Pyruvate Kinase Deficiency (PK)

What is pyruvate kinase deficiency?

Pyruvate kinase (PK) deficiency is a rare, genetic, lifelong condition that affects red blood cells. Symptoms can be vary greatly. How it affects one person can be significantly different from how it affects another person. In some instances, the disorder can be life-threatening at birth. Other individuals may have mild or no symptoms of the disorder and go undiagnosed into adulthood. And others may develop symptoms during childhood or as adults. The main symptom, hemolytic anemia, can be associated with fatigue or low energy.

Everyone who has PK deficiency is born with it, even if they are diagnosed later in life. To understand how PK deficiency affects your child, it's necessary to understand the role of healthy red blood cells and pyruvate kinase and what happens to red blood cells in PK deficiency.

Red blood cells have a flexible shape called a biconcave disc, which looks like a flattened sphere. This flexible shape allows the cells to squeeze through narrow blood vessels (capillaries) as they deliver oxygen to the body. Healthy red blood cells can squeeze through the smallest capillaries located in the spleen, a filtering organ in the abdomen.

Meet Scarlette.

Ongoing PK deficiency research is helping to identify potential treatments to keep this 2-year-old healthy and thriving.


Closeup of Scarlette, who has pyruvate kinase deficiency, wearing a pink hat and looking up

The role of pyruvate kinase

Red blood cells make energy by converting glucose, a sugar, into pyruvate, an important molecule in metabolism, and a high-energy molecule called adenosine triphosphate (ATP) in a multistep process called glycolysis. Pyruvate kinase is an enzyme that makes the last step in this process happen. It converts a protein called phosphoenolpyruvate into pyruvate and ATP. Less pyruvate kinase results in less ATP, so red blood cells have less energy and begin to break down.
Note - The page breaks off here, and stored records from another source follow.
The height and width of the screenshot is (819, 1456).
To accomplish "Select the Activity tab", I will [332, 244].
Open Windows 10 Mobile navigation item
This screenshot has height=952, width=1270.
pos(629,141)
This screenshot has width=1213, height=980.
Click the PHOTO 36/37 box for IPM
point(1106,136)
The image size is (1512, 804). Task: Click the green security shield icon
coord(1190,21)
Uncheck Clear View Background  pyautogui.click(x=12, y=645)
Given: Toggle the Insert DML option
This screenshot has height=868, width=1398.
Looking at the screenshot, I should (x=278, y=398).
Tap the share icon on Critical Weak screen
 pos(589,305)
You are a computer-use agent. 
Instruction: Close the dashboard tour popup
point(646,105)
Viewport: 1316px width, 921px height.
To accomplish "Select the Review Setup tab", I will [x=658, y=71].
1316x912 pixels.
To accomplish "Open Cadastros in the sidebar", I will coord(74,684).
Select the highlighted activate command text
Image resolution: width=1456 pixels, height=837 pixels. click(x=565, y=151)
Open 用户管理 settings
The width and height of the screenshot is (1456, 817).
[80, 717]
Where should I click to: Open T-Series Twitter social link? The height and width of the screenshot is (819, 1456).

When red blood cells breakdown

The breakdown of red blood cells is called hemolysis. Normally, after 120 days, red blood cells break down and are removed from the circulation by the spleen. Red blood cells that do not have enough pyruvate kinase cannot make enough energy to hold their shape, and they break apart more easily than healthy red blood cells. Instead of lasting 120 days, PK-deficient red blood cells only last a few days to weeks.

How common is PK deficiency?

PK deficiency is rare, estimated to occur in three to eight per 1,000,000 people. It is equally common in men and women. People with PK deficiency are from all over the world. Although most mutations are rare, some specific amino acid changes are found more commonly in particular populations, such as the Amish community, the Romany population and in some Mediterranean countries.

How we care for PK deficiency

The Blood Disorders Center at Dana-Farber/Boston Children's Cancer and Blood Disorders Center provides comprehensive diagnostic, treatment, and preventive services for a wide range of blood disorders. Your child will receive care from some of the world’s most experienced hematologists with extensive expertise in caring for children with PK deficiency.